服用寒性药物时应避开寒气主令之时,即气候寒凉之际不宜使用大寒大凉药物或食物。出《素问·六元正纪大论》。
在详述了六气司天之政气化规律后,先后六次强调了“用寒远寒,用凉远凉,用温远温,用热远热”,足见其重要性,是一种不变应万变的辩证统一原则,反映了无论流年运气发生什么样的变化,都应该以此原则指导疾病防治和修身养性。
王冰在《黄帝内经素问》中注释为:“四时气王之月,药及食衣,寒热温凉四者,皆宜避之,若四时同犯,则以水济水,以火助火,病必生也川。”谓“春宜凉,夏宜寒,秋宜温,冬宜热,此时之宜,不可不顺。”张介宾在《类经》解释为:“言用寒药者当远岁气之寒,用凉药者,当远岁气之凉,温热者亦然,凡饮食居处之宜,皆所同法,而岁气当察也。”昊竟在《内经素问吴注》中解释为:“言用药物之寒者。须远岁气之寒,用药物之凉者,须远岁气之凉,温热亦然。”马前在《黄帝内经素问注证发微》中注释:“且司气有寒热温凉,而人之药食亦有寒热温凉,故用药食者,当远司气之寒热温凉,而无犯之。”各家均注重于四时用药的宜忌,意为冬季不可妄用寒药,夏季不可妄用热药等。但是,《素问·六元正纪大论》对该句自备了解释,上述理解与素问自释存在微妙的差异,请看《素问》原文:“帝日:夫子言用寒远寒,用热远热,余未知其然也,愿闻何谓远?岐伯曰:热无犯热,寒无犯寒,从者和,逆者病,不可不敬畏而远之,所谓时兴六位也。帝曰:温凉何如?岐伯曰:司气以热,用热无犯;司气以寒,用寒无犯;司气以凉,用凉无犯;司气以温,用温无犯。间气同其主无犯,异其主则小犯之,是谓四畏,必谨察之。帝曰:善。其犯者何如?岐伯曰:天气反时则可依时,及胜其主则可犯,以平为期而不可过,是谓邪气反胜者。故曰,无失天信,无逆气宜,无翼其胜,无赞其复,是谓至治。”

• **动手试试**
(a) 把讲“用寒远寒”的原文从“服用寒性药物时应避开寒气主令”到“原则指导疾病防治和修身养性。”（首尾都算）重写一遍，其中的“修身养性”全部换成“养生保健”。
(b) 接着讲“用寒远寒”的原文往下写一段。
这些行是另外的材料，跟原文没有关系。

• **输入数据**
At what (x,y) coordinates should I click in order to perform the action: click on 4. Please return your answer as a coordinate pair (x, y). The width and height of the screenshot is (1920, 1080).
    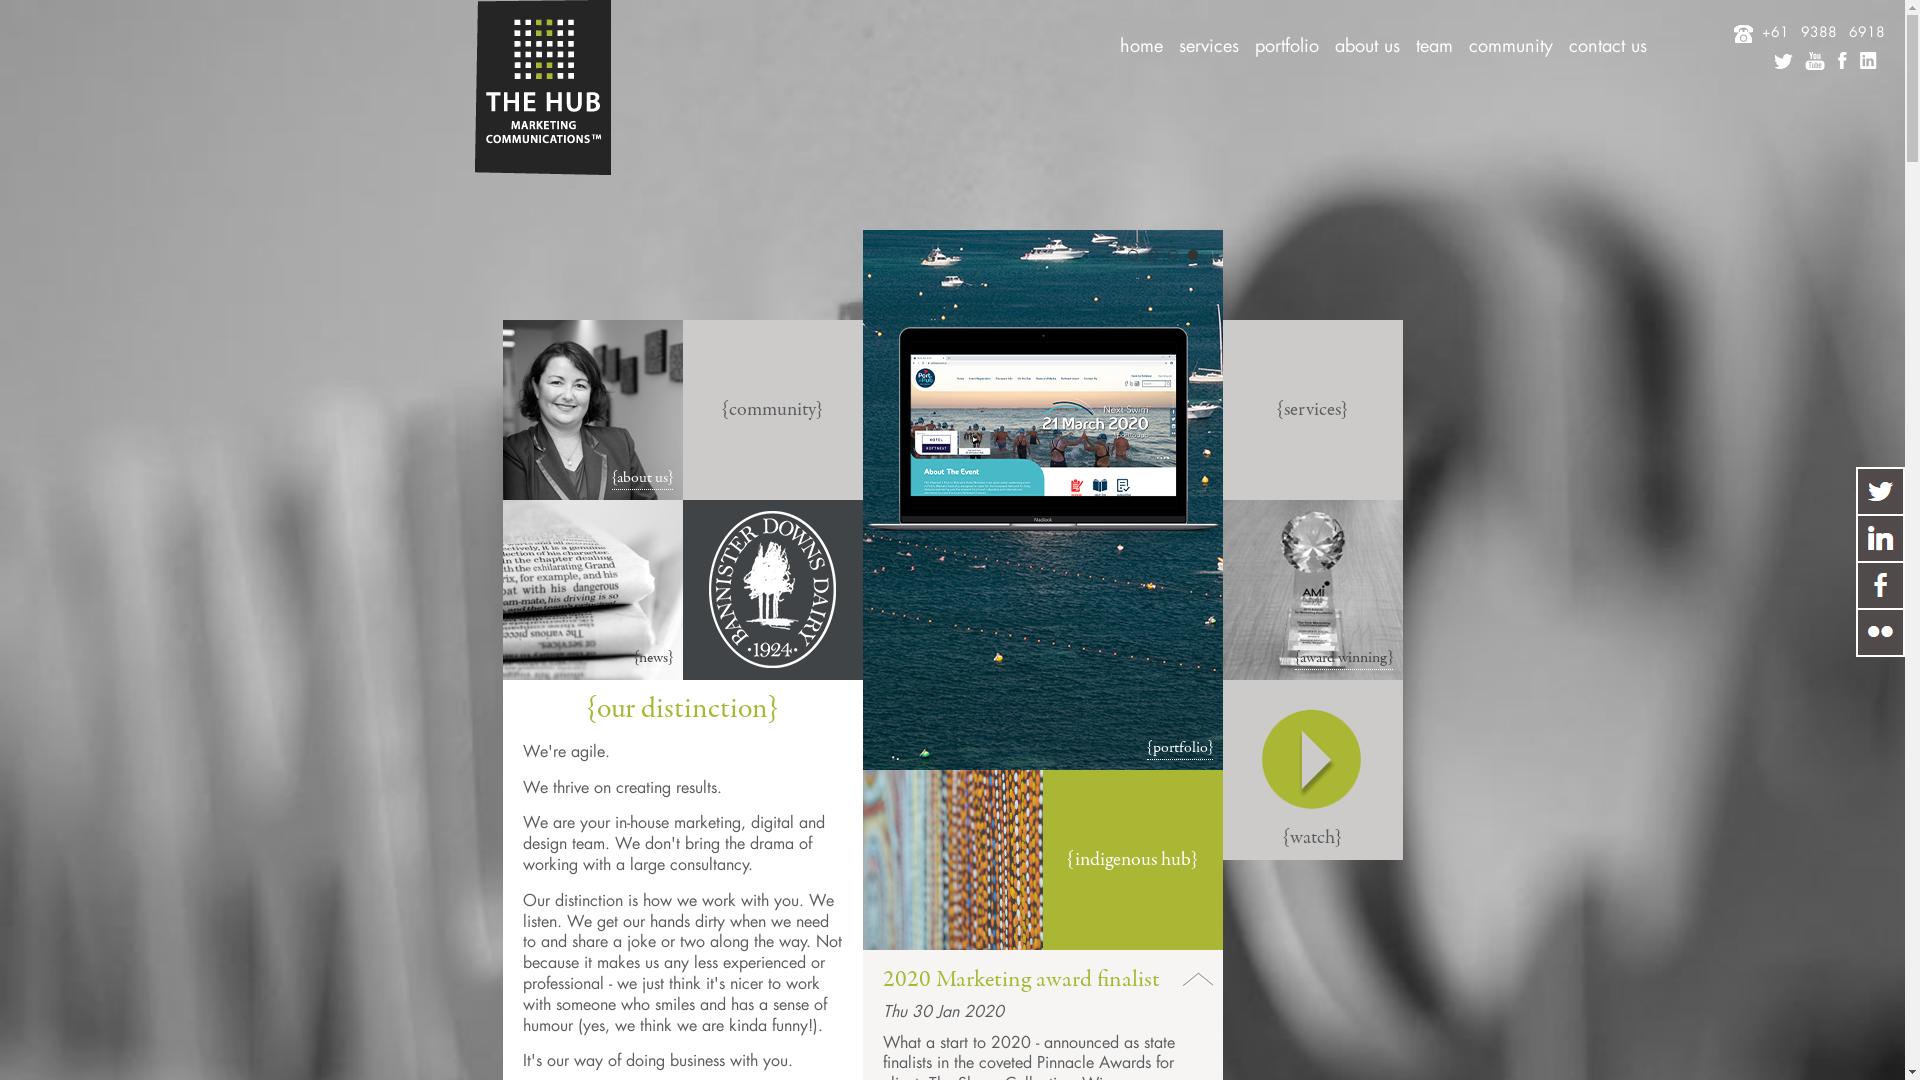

• **参考答案**
(a)
服用寒性药物时应避开寒气主令之时,即气候寒凉之际不宜使用大寒大凉药物或食物。出《素问·六元正纪大论》。
在详述了六气司天之政气化规律后,先后六次强调了“用寒远寒,用凉远凉,用温远温,用热远热”,足见其重要性,是一种不变应万变的辩证统一原则,反映了无论流年运气发生什么样的变化,都应该以此原则指导疾病防治和养生保健。

(b)
结合上述自释和其他原文可以发现,用上述古医家观点解释存在以下矛盾:
1、“时必顺之,犯者治以胜”
这是《素问·六元正纪大论》针对运气乖和致病所提出的治疗原则。可见,内经更强调“顺时”,如果仅仅从寒冷季节宜选用温热药物的角度去理解,有“逆之”之嫌,或与经旨不符。
2、“热无犯热,寒无犯寒,从者和,逆者病,不可不敬畏而远之,所谓时兴六位也”
时兴六位应该敬畏远之,那么其前的“寒无犯寒”就很难单纯理解为冬天不宜寒药宜热药,这种理解体现不出“从者和,逆者病”。
3、“司气以热,用热无犯,司气以寒,用寒无犯,司气以凉,用凉无犯,司气以温,用温无犯。间气同其主无犯,异其主则小犯之,是谓四畏,必谨察之”
对此条文,如果仅解释为夏天天气炎热不宜用温热药物,这似乎解释了“无翼其胜,无赞其复”,但“无失天信,无逆气宜”并没有得到应有的体现。如果说本注释强调了不可太过的思想,则对不可不及似乎重视不足,这与《内经》思想不能完美吻合。《内经》强调“阴阳平衡”、“以平为期”、“无太过”、“无不及”,如《素问·六元正纪大论》所说:“非太过,非不及,则至当时,非是者青也”。另外,“四畏”之畏意为“敬畏远之”,如果把畏的对象理解成错误的用药,亦使人产生疑惑。